Когда я кончил, он положил свою шляпу на стол и бросился на диван в заметном волнении.

- Проклятая чиновница! - сказал он, - никак не может оставить меня в покое.

Но за себя я прощаю ей; меня возмущает только то, что она осмеливается тревожить память этой девушки, которую я точно любил. Она была чудная, редкая девушка!

Воспоминание о ней - самое святое воспоминание моей жизни. На моих картинах точно она… - Он до рассвета просидел у меня, рассказывая историю этой бедной девушки, дочери чиновного человека, и свое знакомство с нею.

- Я бы готов был, - сказал он, уходя от меня, - жить снова в бедности и неизвестности, переносить всевозможные лишения, только бы увидеть ее хоть один раз еще, услышать ее голос. Верите ли, я иногда не сплю по целым ночам: мне представляется, что я должен увидеть ее, и я жду этого чудесного явления с сладким трепетом сердца - но все напрасно! Мне часто слышится ее походка, и я вздрагиваю.
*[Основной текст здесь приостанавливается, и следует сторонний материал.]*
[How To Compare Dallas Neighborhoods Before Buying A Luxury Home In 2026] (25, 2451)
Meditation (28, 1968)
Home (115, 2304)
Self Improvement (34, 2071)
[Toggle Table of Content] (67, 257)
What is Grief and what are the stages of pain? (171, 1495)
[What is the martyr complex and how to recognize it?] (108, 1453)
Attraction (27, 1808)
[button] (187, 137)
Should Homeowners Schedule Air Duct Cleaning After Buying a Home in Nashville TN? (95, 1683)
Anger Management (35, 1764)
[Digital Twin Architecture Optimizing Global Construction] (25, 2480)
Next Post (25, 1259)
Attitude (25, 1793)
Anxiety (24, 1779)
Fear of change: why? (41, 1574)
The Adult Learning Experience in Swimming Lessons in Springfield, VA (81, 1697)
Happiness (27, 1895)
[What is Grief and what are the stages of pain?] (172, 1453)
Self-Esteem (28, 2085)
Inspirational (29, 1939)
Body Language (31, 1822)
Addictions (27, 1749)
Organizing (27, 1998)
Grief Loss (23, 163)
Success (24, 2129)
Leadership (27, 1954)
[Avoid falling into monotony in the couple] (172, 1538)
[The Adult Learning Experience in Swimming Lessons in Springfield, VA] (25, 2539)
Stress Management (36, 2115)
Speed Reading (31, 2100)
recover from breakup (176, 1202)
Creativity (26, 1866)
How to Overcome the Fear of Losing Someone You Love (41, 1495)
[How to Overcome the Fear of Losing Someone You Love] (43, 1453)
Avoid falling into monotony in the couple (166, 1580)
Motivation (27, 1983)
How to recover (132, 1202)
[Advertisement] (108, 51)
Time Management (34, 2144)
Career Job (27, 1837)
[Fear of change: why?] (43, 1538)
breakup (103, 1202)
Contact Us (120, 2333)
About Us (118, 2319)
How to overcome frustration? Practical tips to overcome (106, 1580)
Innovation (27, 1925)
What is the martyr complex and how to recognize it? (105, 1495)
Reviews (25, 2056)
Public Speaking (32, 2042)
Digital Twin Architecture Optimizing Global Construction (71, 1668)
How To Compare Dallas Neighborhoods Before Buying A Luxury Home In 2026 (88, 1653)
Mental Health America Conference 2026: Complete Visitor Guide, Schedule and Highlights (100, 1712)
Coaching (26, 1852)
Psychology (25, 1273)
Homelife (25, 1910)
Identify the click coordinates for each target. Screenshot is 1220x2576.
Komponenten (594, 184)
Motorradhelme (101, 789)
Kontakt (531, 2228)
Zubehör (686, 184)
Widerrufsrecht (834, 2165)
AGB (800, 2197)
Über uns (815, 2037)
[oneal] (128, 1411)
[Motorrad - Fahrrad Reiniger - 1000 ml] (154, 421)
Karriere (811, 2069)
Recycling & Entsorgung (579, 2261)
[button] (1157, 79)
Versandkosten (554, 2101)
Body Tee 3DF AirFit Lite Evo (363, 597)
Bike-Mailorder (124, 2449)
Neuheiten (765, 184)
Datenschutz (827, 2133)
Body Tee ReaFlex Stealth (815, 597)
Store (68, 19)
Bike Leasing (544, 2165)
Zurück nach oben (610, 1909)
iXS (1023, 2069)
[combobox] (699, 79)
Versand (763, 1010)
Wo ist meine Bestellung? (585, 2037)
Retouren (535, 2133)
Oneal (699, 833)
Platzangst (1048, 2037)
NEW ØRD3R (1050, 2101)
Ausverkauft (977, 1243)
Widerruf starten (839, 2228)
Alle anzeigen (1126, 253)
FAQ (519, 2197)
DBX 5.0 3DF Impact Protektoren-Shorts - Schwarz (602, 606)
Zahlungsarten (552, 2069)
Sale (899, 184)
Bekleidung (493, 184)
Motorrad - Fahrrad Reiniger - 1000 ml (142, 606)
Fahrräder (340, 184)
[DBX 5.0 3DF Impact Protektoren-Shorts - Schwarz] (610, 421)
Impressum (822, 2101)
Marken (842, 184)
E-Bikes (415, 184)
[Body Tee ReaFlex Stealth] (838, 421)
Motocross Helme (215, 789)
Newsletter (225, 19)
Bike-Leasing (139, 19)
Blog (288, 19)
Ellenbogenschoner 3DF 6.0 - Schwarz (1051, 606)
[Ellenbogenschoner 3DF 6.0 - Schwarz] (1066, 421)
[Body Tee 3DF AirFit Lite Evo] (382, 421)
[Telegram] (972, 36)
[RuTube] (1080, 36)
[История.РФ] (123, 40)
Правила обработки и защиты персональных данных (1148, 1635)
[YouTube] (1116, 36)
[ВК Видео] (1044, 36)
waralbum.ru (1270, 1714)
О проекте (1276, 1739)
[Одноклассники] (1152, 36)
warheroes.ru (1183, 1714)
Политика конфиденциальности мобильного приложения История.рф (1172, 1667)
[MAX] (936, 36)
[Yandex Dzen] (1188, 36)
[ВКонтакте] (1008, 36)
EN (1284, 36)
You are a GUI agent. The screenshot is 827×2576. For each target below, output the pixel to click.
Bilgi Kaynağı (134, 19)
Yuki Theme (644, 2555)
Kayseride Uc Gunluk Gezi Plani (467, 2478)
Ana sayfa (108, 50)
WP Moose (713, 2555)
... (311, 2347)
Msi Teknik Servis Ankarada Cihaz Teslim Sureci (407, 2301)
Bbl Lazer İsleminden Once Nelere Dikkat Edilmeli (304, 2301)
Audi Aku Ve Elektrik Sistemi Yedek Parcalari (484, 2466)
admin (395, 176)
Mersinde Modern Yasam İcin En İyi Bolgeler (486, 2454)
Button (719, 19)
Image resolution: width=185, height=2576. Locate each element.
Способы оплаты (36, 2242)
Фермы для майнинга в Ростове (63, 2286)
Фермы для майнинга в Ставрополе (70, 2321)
Этой последней эффектной выходкой, этими таинственными фразами он хотел, казалось, произвести на меня впечатление, хотел придать своей прежней любви интерес поэтический, - уверить меня, что эта любовь была так глубока, так велика, что на нее не могло иметь влияние даже время всесокрушительное и всеохлаждающее; он хотел обмануть меня и, сам не подозревая, обманывал вместе с тем самого себя. Не шутя пораздумав, верно он не принес бы ничего в жертву для возвращения своего прошлого. Настоящее всегда несравненно существеннее, увлекательнее и заманчивее, несмотря на все красноречивые1 доводы милых мечтателей… Жизнь внешняя впервые явилась перед ним фантастически-разубранная, страстная, как вакханка в венке из сочных и продолговатых гроздиев, с соблазном на устах… и она манила его в свои роскошные объятия, звала на свою пламенеющую грудь и то небрежно раскидывалась перед ним, то окружала себя мгновенным, ослепительным блеском…

О, прочь все благоразумные советы и предостережения людей опытных, и высокие примеры самообладания и самоотречения! Молодой человек жаждет жизни; у него страшно кипит кровь, радостно бьется сердце надеждами, взор светлеет любовью и верою, кудри прихотливо и живописно вьются до плеч - и он без размышления предается лукавой чаровнице, и он, как у Шиллера, бросается в мрачную и страшную бездну за драгоценным золотым кубком.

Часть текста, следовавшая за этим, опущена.